Placed on the central part of the River Danshui in Taiwan, the building replaces an existing river buffer wall with a filtering system. The system cleans the polluted river water and creates usable energy by collecting energy from both the river current and from the surrounding transport systems which help turn the water to steam to power the turbine-generator system. Additionally, hot water and steam can be circulated throughout the structure for use in the landscape as well as showers and the hotel spa.

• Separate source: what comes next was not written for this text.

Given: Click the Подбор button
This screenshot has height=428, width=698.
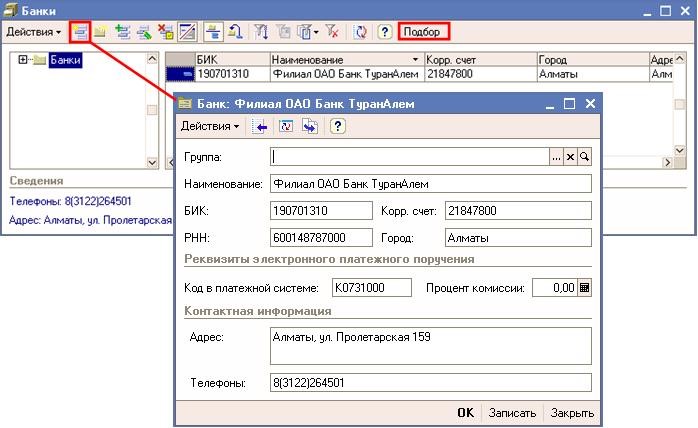Looking at the screenshot, I should tap(422, 32).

Underground Metropolis, China – Fan Shuning & Zhang Xin

Designers Fan Shuning & Zhang Xin didn’t just design a vertical skyscraper, they designed an entire underground metropolis fit with concert halls, theaters, housing, and even a museum. With other improvements in lighting and ventilation the underground city is meant to ease the tension of working in the mine and provide an overall better quality of life to coalminers.

Vertical Paris, Paris – Rochambeau Cyrille, Bertin Joel, & Herizo Randrianarison

Vertical Paris is a response to the criticisms of Tour Montparnasse, a skyscraper completed in 1972 that was thought by most to be an eyesore of gigantic proportions as it didn’t fit in with with the existing urban landscape.  Each section of Vertical Paris is like a mini-neighborhood stacked above another mini-neighborhood with picturesque streets, pedestrian walkways, & parks in between individual buildings. The new structure brings the verticality of new Parisian skyscrapers and the traditional horizontal city together.

Vertical Farm, Chicago – Lee Dongjin, Park Jinkyu, & Lee Jeongwood

The vertical farm has got to be the one most conceptually “out-there” designs in the competition, and it happens to be my personal favorite. Being a city slicker now, I rarely tell people about how I grew up on a ranch, but if it had been anything like this I’d have some serious bragging rights. What separates the Vertical Farm from other agricultural skyscrapers is that it has been adapted for raising livestock. Spiraling platforms of grass fields provide grazing ground for cattle which move upwards as they continue grazing while other livestock are kept at already pastured areas.

Laminated Wood Skyscraper, Brazil – Tomas Kozelsky, Patrick Bedarf, & Dimitrie Andrei Stefanescu

Located in the heart of the Amazon forest, the aim of the Laminated Wood Skyscraper is to provide a sustainable environment for recreation, research, and observation to educate visitors on the alarming rate of deforestation in it’s native Brazil. The framework of the structure consists of prefabricated laminated titan-wood elements that support floor plates and and prefab shipping containers. A network of embedded veins in the woodwork transport rainwater that is then collected, processed, and redistributed throughout the building.

Porifera Skyscraper, Paris – Nicolas Jomain & Boriana Tchonkova

Located at the base of the Seine River in Paris, the Porifera is divided into 3 towers for hotel, housing, and offices. Inspired by marine sponges, the Voronoi patterned exterior features large openings and harnesses wind, solar, and kinetic energy. The building even creates it’s own bio-fuel by synthesizing algae with sunlight exposure while gardens in the top floors and hydroponic green houses create sustenance for the community.